Fabienne Nicolas, vice-présidente Doyen des juges d'instruction au TGI d'Epinal, intervient à la table-ronde "Pour une Europe qui défende nos libertés".
Cette dernière se déroulait dans le cadre de la Convention thématique sur le thème "L'Europe protectrice de nos libertés" à Metz le 9 mai.
- Cela va être difficile de parler après Philippe Bilger qui a les qualités oratoires du
Parquet et de l'avocat général qu'il est.
En introduction, je suis ravie des propos de Philippe Bilger, de ce jour, car je suis de
temps en temps son blog et nous sommes souvent en désaccord. Aujourd'hui, je ne le suis pas, en
tout cas s'agissant de sa volonté de faire de la France un modèle en matière de libertés et de
droit de l'Homme. L'Europe ne doit pas être un refuge pour nous.
Je suis moins d'accord sur la suppression du juge d'instruction, non pas dans son principe,
et je vais l'exposer, mais en l'état actuel des choses. Mon syndicat l'a d'ailleurs proposée, cette
suppression. Le juge d'instruction en France, c'est 4 pour cent des affaires, 96 pour cent étant
traitées uniquement par le Parquet.
Proposer une procédure qui garantit des droits pour 4 pour cent des affaires, c'est un peu
limité, même si ce se sont les affaires plus importantes.
L'idée n'est pas "juge d'instruction ou pas". C'est que l'autorité qui dirige l'enquête,
qu'il s'agisse du Parquet, du juge d'instruction ou de qui vous voulez, soit indépendante de
l'exécutif. (Applaudissements…)
C'est la seule valeur qui soi et, en l'occurrence, quand on entend le discours de Nicolas
Sarkozy, en début d'année, on se dit que c'est le sommet de la perversité. J'ai rarement vu un
discours aussi pervers. Il nous explique que, le juge d'instruction, c'est l'inquisitoire et qu'il
faut passer à la procédure accusatoire. Mais, bon sang, la seule phase de l'enquête contradictoire
aujourd'hui dans le pays, c'est l'instruction.
Il nous dit ensuite qu'il faut passer à la preuve scientifique et adieu la religion de
l'aveu, mais, pour autant, il envoie une circulaire au Parquet leur demandant de réaliser des
économies en matière scientifique et de ne plus rechercher de preuves scientifiques en matière de
moyenne délinquance.
À un moment donné, il y en a assez de ce discours contradictoire et je ne parlerai même pas
de la Commission Léger et de sa composition.
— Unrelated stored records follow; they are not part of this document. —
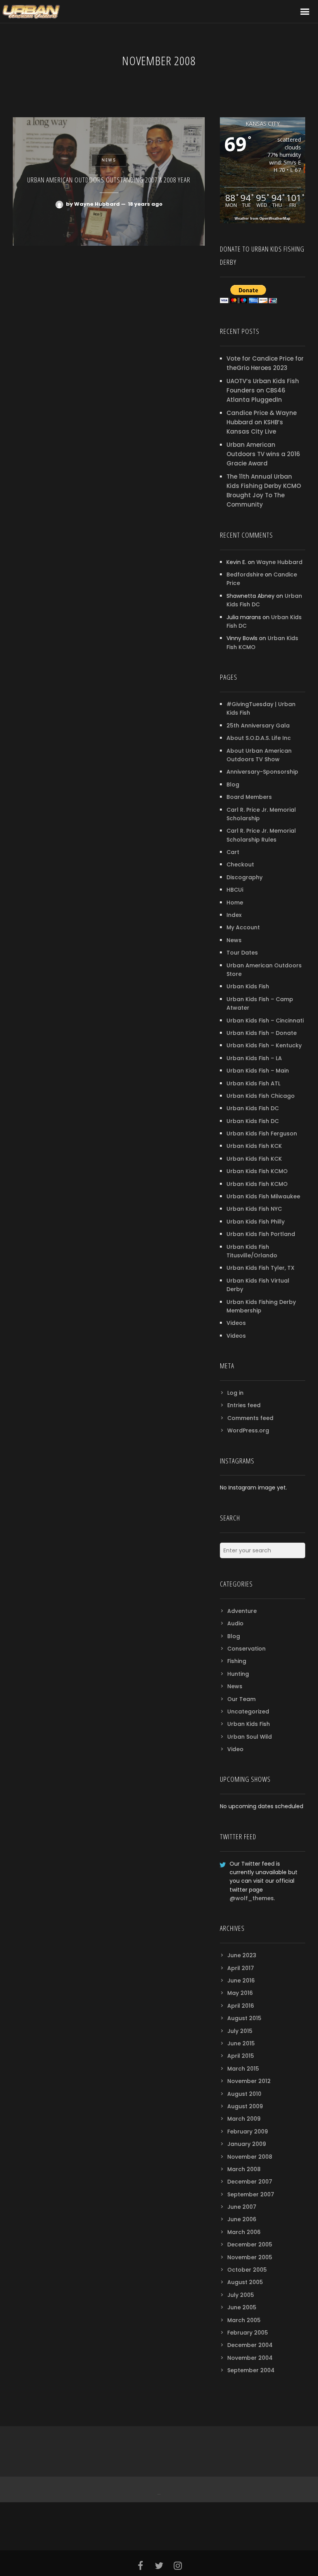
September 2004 (251, 2370)
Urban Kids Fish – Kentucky (264, 1045)
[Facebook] (158, 2489)
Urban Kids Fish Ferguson (261, 1133)
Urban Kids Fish (247, 986)
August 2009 (245, 2106)
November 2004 (250, 2358)
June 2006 (241, 2219)
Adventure (242, 1611)
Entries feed (244, 1405)
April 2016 (240, 2006)
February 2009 (247, 2131)
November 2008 (249, 2157)
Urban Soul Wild (249, 1737)
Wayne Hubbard (279, 562)
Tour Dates (242, 952)
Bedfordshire (244, 574)
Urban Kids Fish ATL (253, 1083)
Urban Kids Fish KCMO (257, 1171)
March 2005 (244, 2320)
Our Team (241, 1699)
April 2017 (240, 1968)
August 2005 (245, 2282)
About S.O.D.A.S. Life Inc (258, 738)
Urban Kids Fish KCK (254, 1146)
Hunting (238, 1674)
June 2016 (241, 1980)
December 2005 (249, 2244)
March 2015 (243, 2069)
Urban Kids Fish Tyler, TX (260, 1268)
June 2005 (241, 2307)
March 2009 (244, 2119)
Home (234, 902)
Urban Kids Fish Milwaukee (263, 1196)
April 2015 (240, 2056)
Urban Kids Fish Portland (260, 1234)
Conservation (246, 1649)
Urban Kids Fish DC (252, 1108)
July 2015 (239, 2031)
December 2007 (249, 2181)
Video (235, 1749)
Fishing (236, 1661)
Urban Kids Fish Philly (255, 1222)
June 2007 (241, 2207)
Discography (244, 877)
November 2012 (249, 2081)
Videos (236, 1323)
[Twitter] (159, 2489)
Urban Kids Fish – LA (254, 1058)
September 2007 (250, 2194)
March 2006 (244, 2232)
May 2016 (240, 1993)
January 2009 (246, 2144)
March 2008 (244, 2169)
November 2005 (249, 2257)
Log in (235, 1393)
Je vous rappellerai juste l'affaire sortie dans le
Canard enchaîné, dans lequel mon syndicat a formulé une observation, sur l'affaire Courroye,
Procureur de la République emblématique de ce nouveau Parquet que j'ai du mal à accepter, puisque
j'ai toujours considéré mes collègues du Parquet comme des magistrats et pas comme des Préfets ou
des caporaux aux ordres de l'exécutif.
Quand je vois Courroye qui va manger avec le Directeur adjoint, ou quelque chose comme cela,
de la Préfecture de police, ainsi qu'avec le PDG du Groupe Casino pour expliquer qu'il faut
accélérer une enquête dans laquelle Casino est partie civile, qui est d'ailleurs une procédure
d'instruction, je trouve cela particulièrement grave.
Il me semble pourtant que la seule qualité de la justice est son impartialité et son
indépendance. Or, aujourd'hui, dans ce pays, nous sommes en train de nous attaquer à cela, sous des
couverts techniques, que peu de personnes comprennent, en instrumentalisant, par exemple, l'affaire
d'Outreau et avec différents moyens.
À ce jour, et c'est l'une des raisons pour lesquelles je me tourne justement vers l'Europe
ces derniers temps, il y a une vraie inquiétude à avoir sur l'indépendance de la justice et ce ne
sont pas que des mots.
Historiquement, je m'adresse plutôt aux anciens -je suis magistrat depuis 15 ans et j'ai des
collègues qui le sont depuis plus longtemps-, on n'a jamais connu d'attaques sur l'indépendance des
juges et des parquetiers aussi forte depuis 50 ans. Cela ne veut pas dire que l'on est il y a 50
ans. Cela veut dire que les atteintes au principe que l'on connaît aujourd'hui, je ne pensais
jamais les vivre.
J'ai été élevée dans l'idée que la justice était indépendante, dans l'idée qu'il n'y avait
pas de peine sans crime, que l'on ne jugeait pas les fous, que l'on n'était pas rentable, que ce
n'était pas le but, que le but n'était pas de faire du chiffre, mais de faire de rendre une justice
de qualité.
Aujourd'hui, on poursuit toute la petite délinquance, car cela rapporte des statistiques,
puisque pas d'enquête et d’affaires immédiatement résolues- et on ne s'attaque plus à un
certain nombre de délinquances. La dernière fois, j'ai voulu des officiers de police pour
travailler sur une affaire grave, de meurtre. Cependant, il y avait une autre affaire en cours, de
stupéfiants, un peu médiatique. On m'a pris mon directeur d'enquête et j'ai eu beau tempêter, rien
n'y a fait et il m'a été répondu qu'un dossier en vaut un autre…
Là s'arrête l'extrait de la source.